Yup, normally, the message i pass is a single integer representing an app-specific command/notification constant . Then, I have sharable bytearrays constisting of values and parameters. (eg. mainToWorkerParams, workerToMainPayload, workerToMainParams) which contains the bulk of the info. All the bulk is passed accordingly. However, I’m still currently passing an integer to signify the request type, (because i’m lazy to create multiple message channels even though I should…). Your benchmark is for the entire roundtrip right which includes multiple mainToWorker.send() calls? Can you do a single benchmark where mainToWorker only sends a single integer (or a single vector array of numbers) instead of using multiple mainToWorker.send() calls? I dunno, but multiple send() calls also seem to trigger the handler multiple times (dunno why..). What about a single call to mainToWorker.send() but using a vector/array of numbers instead? Normally, I only resort to sending a single integer value. In such a case, is the performance difference really that big?

Is channel.send(sharableByteArray) really necessary since the main/worker already saves their own copy of the bytearray in their relavant domain? You seem to pass a pointer to the sharableByteArray, can you just send a single dummy integer instead, assuming you already saved the references to the shared bytearrays already from both domains (primordial vs worker)? https://github.com/Glidias/Asharena/blob/master/src/arena/systems/islands/IslandChannels.as
In this case, I never use channel.send(sharedByteArray), since the shared bytearray references is already stored in this class holder which i instantiate on both ends. I assume sending a single pointer to the sharable bytearray or a dummy/notification-code integer should have not much difference in terms of performance.

****************

### [REQUIREMENT]
Please retype the forum post above about worker message channels and shared bytearrays, word for word.

### [INFORMATION PROVIDED]
****************

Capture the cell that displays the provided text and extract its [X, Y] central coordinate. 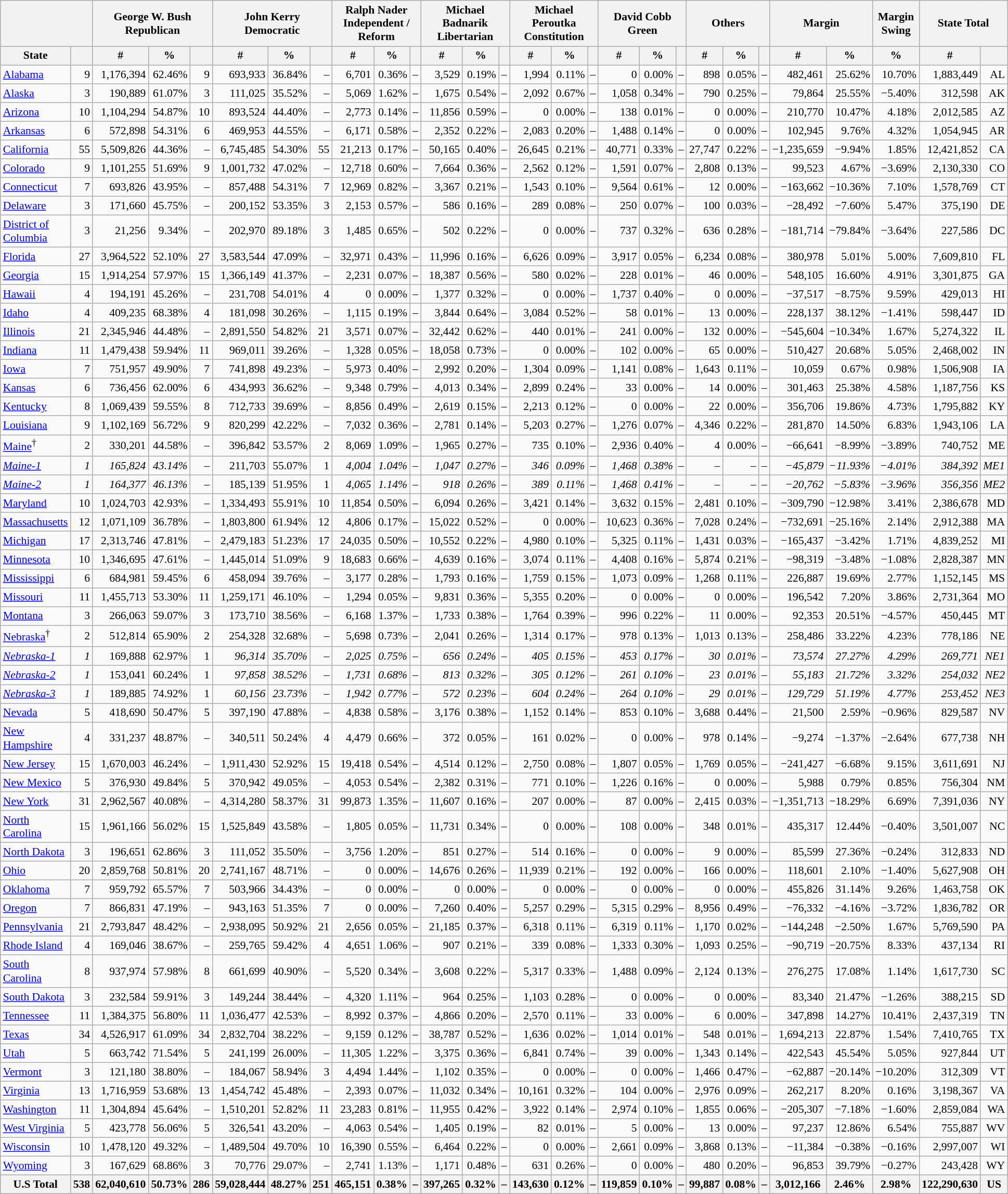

****************

### [RESPONSE TO THIS EXERCISE]
Yup, normally, the message i pass is a single integer representing an app-specific command/notification constant . Then, I have sharable bytearrays constisting of values and parameters. (eg. mainToWorkerParams, workerToMainPayload, workerToMainParams) which contains the bulk of the info. All the bulk is passed accordingly. However, I’m still currently passing an integer to signify the request type, (because i’m lazy to create multiple message channels even though I should…). Your benchmark is for the entire roundtrip right which includes multiple mainToWorker.send() calls? Can you do a single benchmark where mainToWorker only sends a single integer (or a single vector array of numbers) instead of using multiple mainToWorker.send() calls? I dunno, but multiple send() calls also seem to trigger the handler multiple times (dunno why..). What about a single call to mainToWorker.send() but using a vector/array of numbers instead? Normally, I only resort to sending a single integer value. In such a case, is the performance difference really that big?

Is channel.send(sharableByteArray) really necessary since the main/worker already saves their own copy of the bytearray in their relavant domain? You seem to pass a pointer to the sharableByteArray, can you just send a single dummy integer instead, assuming you already saved the references to the shared bytearrays already from both domains (primordial vs worker)? https://github.com/Glidias/Asharena/blob/master/src/arena/systems/islands/IslandChannels.as
In this case, I never use channel.send(sharedByteArray), since the shared bytearray references is already stored in this class holder which i instantiate on both ends. I assume sending a single pointer to the sharable bytearray or a dummy/notification-code integer should have not much difference in terms of performance.